(Stored records)
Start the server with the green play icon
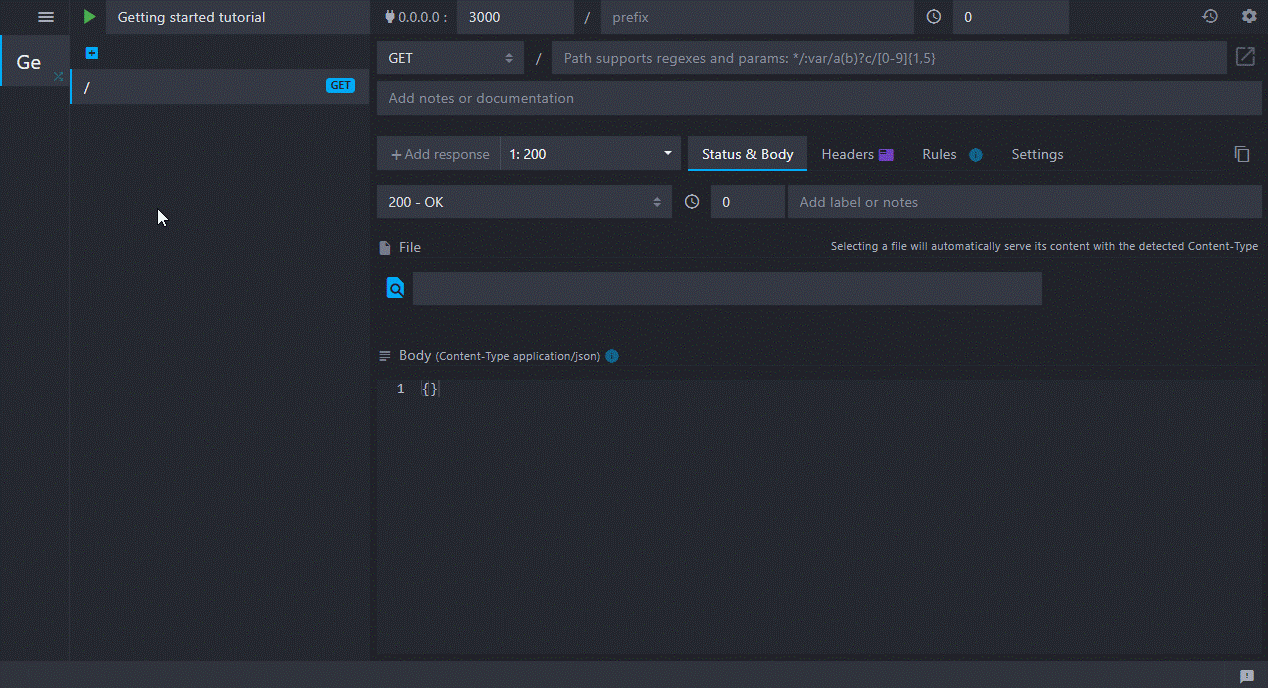The height and width of the screenshot is (688, 1268). [x=90, y=17]
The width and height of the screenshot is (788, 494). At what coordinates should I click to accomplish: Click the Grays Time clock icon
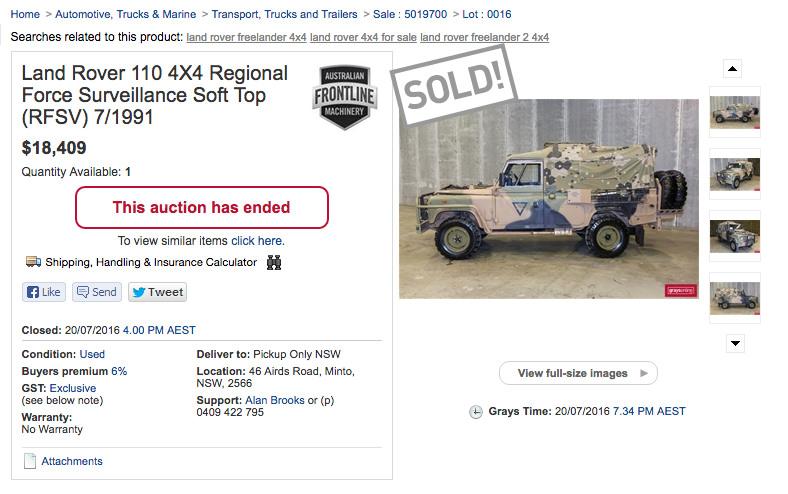pyautogui.click(x=475, y=412)

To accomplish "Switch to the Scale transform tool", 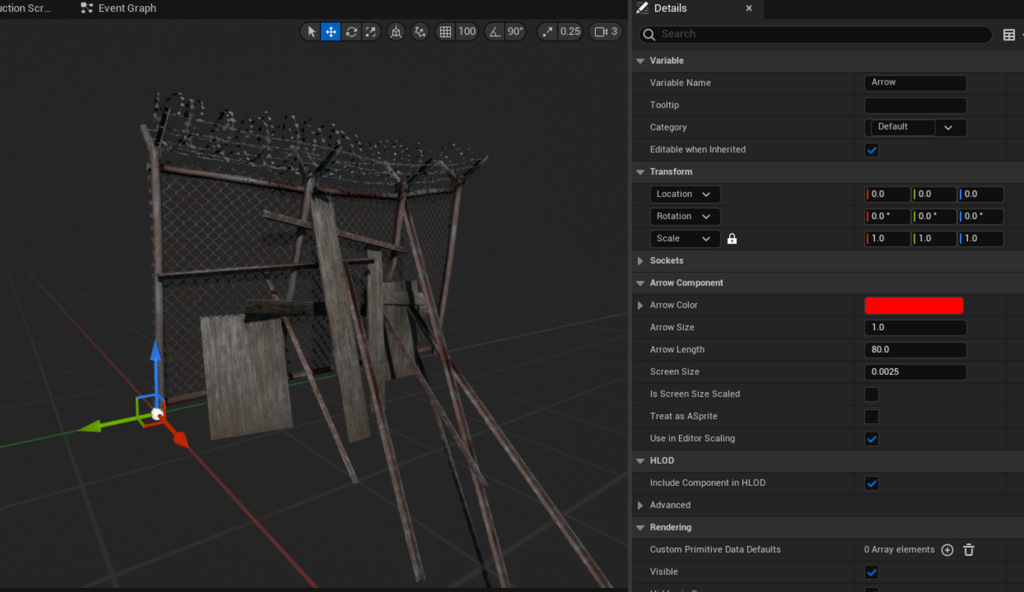I will coord(371,32).
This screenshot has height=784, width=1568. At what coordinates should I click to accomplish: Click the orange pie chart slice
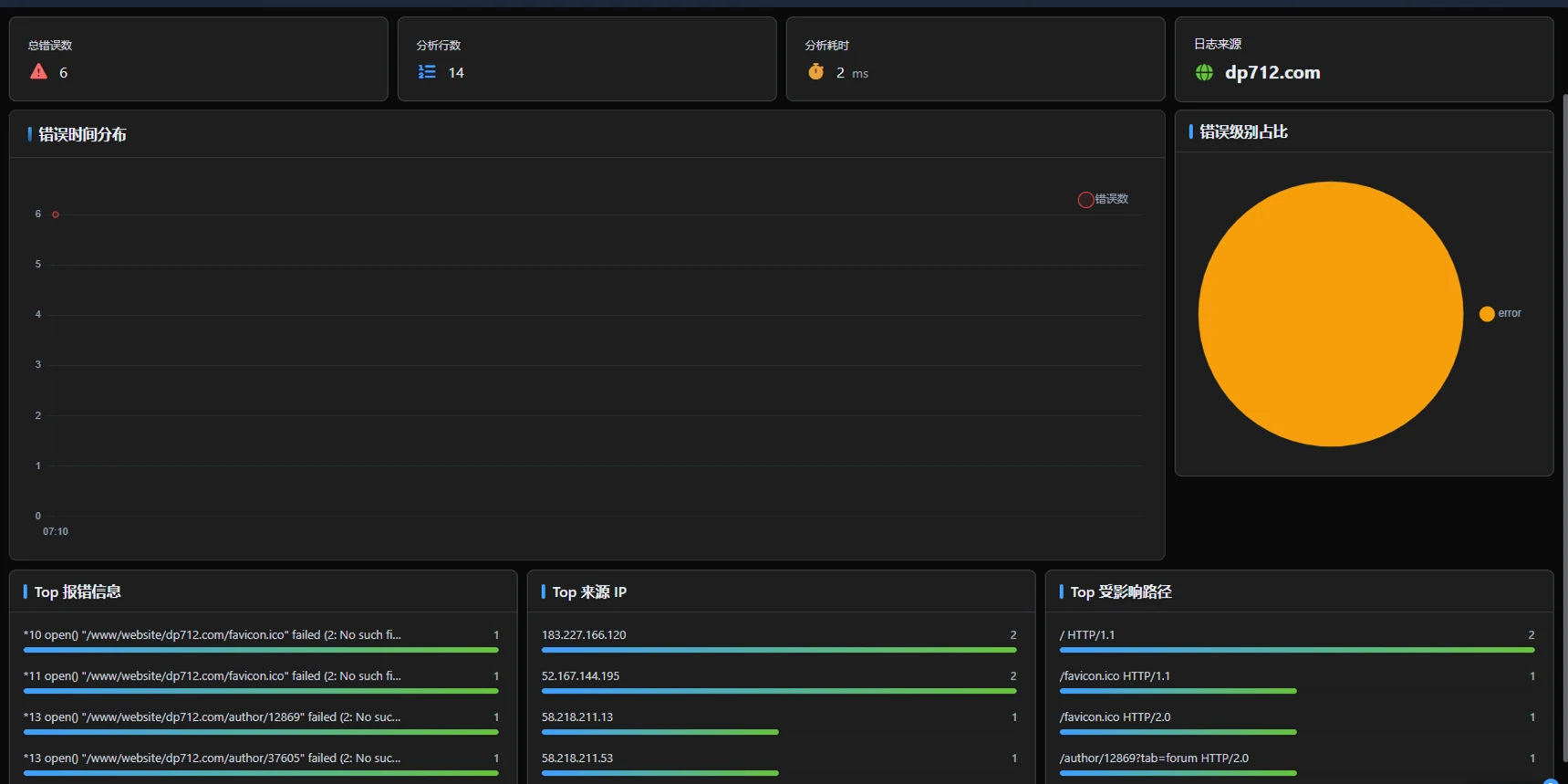[x=1330, y=314]
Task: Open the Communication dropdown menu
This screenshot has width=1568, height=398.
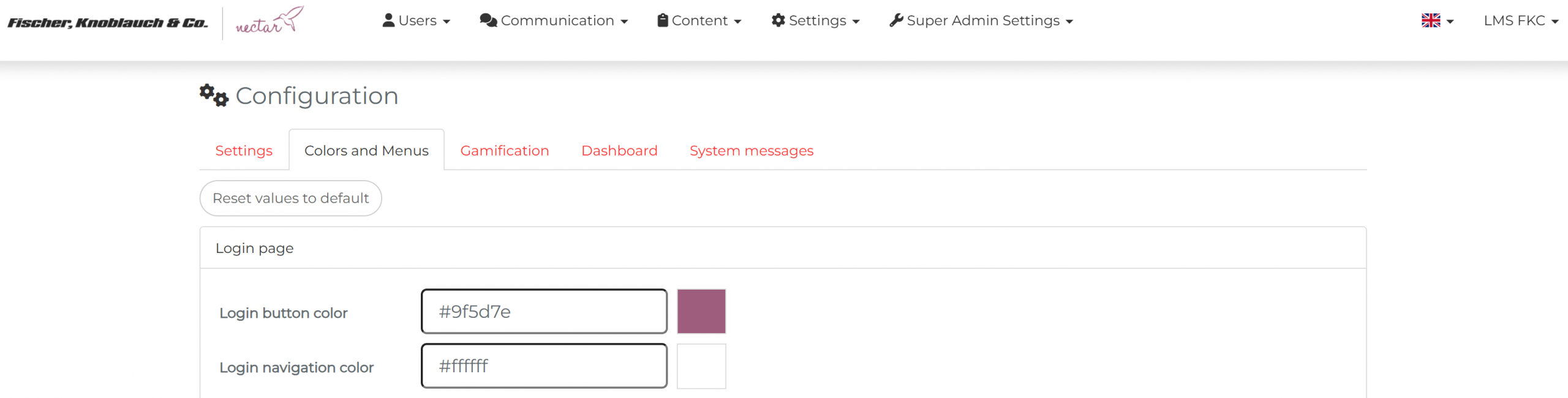Action: click(x=554, y=21)

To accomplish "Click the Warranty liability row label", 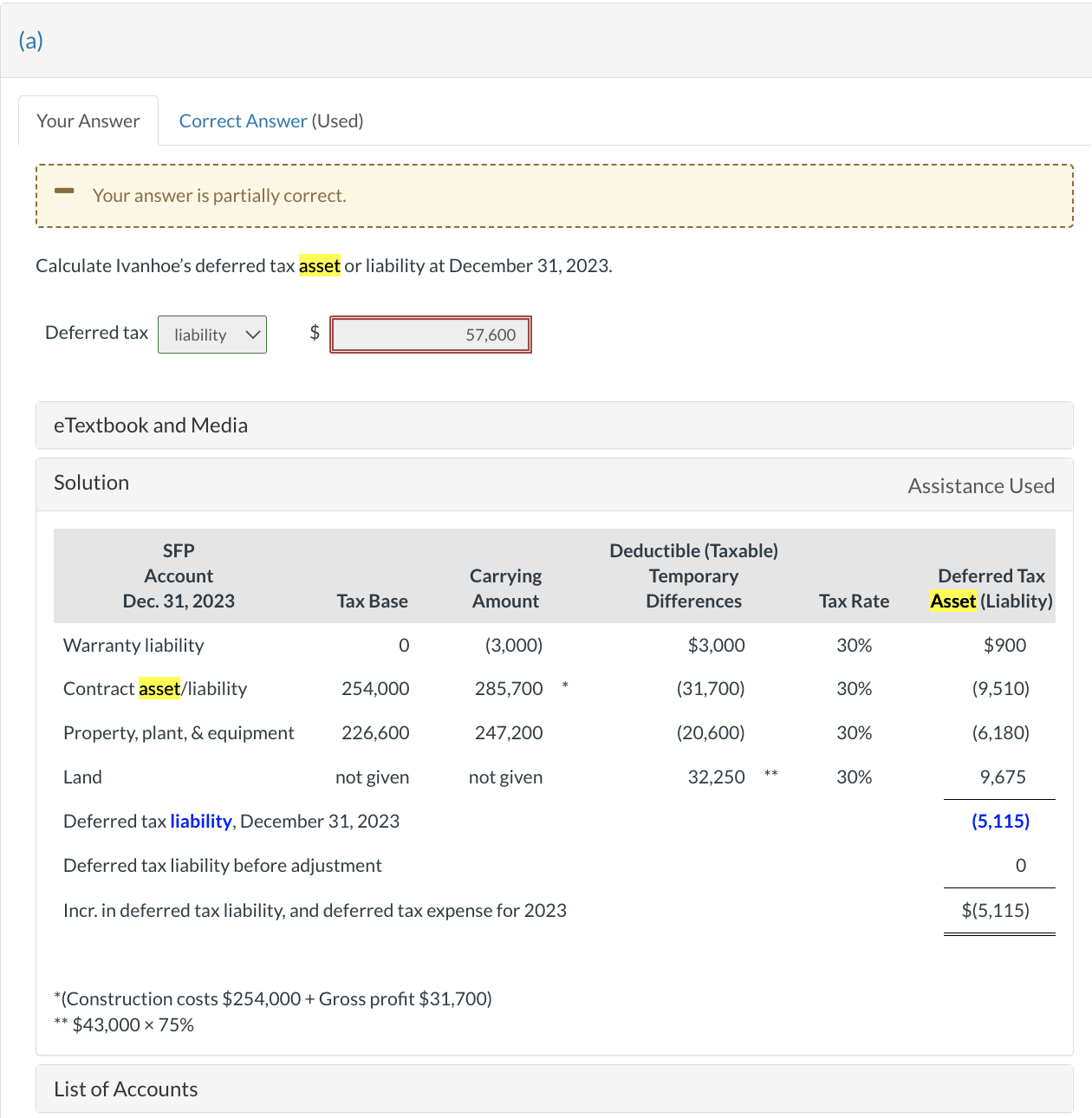I will (133, 645).
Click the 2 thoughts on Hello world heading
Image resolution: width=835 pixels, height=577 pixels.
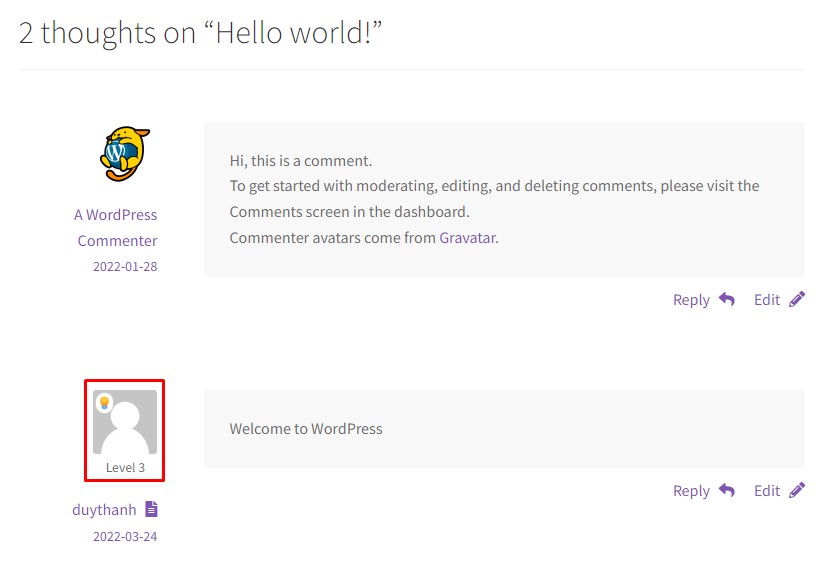point(200,33)
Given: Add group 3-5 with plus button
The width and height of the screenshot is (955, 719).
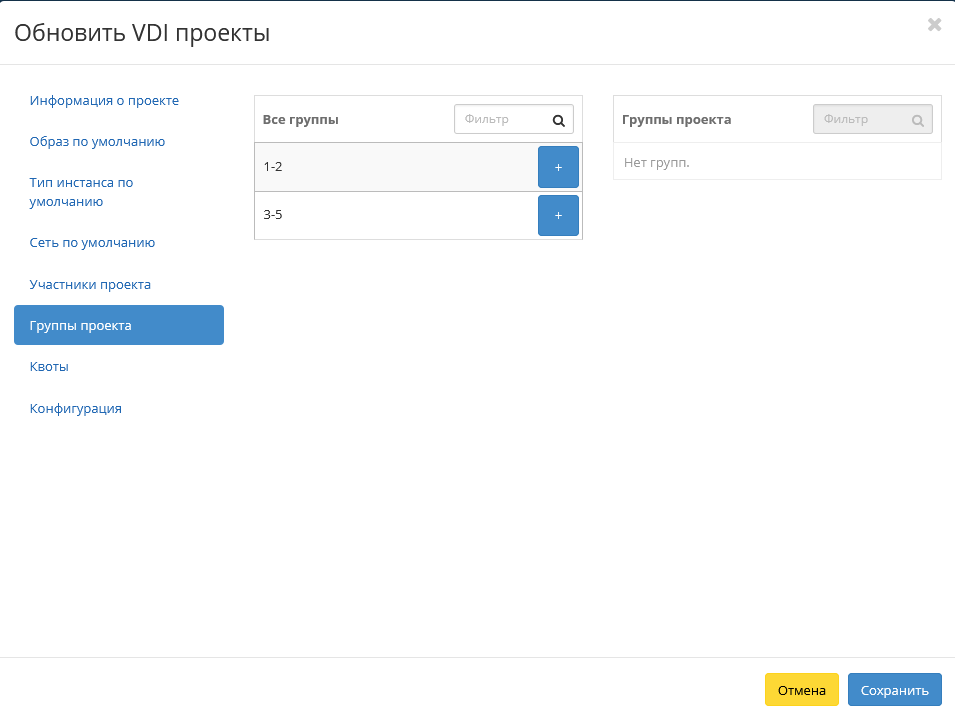Looking at the screenshot, I should [558, 215].
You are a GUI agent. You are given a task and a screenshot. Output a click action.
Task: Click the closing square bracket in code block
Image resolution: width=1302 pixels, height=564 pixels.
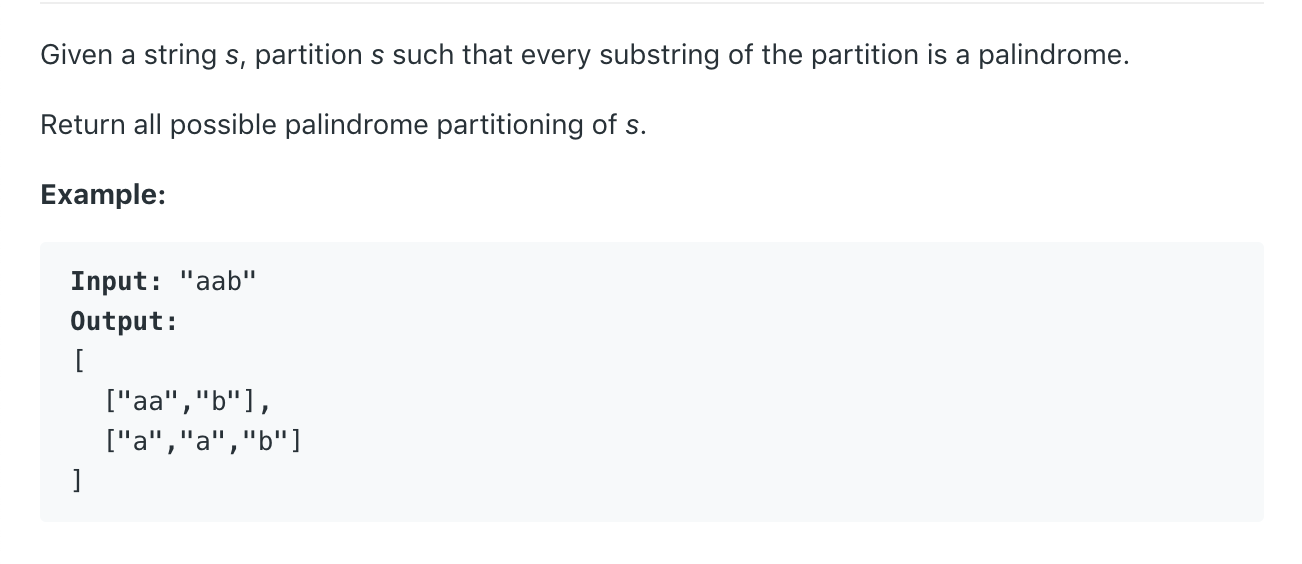pyautogui.click(x=77, y=481)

**Problem details:** Your task is to give again, unchanged, the lines from the line that contains "The width and height of the screenshot is (955, 719)." to the end of the records. Include both end lines but no pictures.

**Output of the exercise:**
The width and height of the screenshot is (955, 719).
Looking at the screenshot, I should [558, 215].
You are a GUI agent. You are given a task and a screenshot. Output a click action.
Task: Click the closing square bracket in code block
Image resolution: width=1302 pixels, height=564 pixels.
pyautogui.click(x=77, y=481)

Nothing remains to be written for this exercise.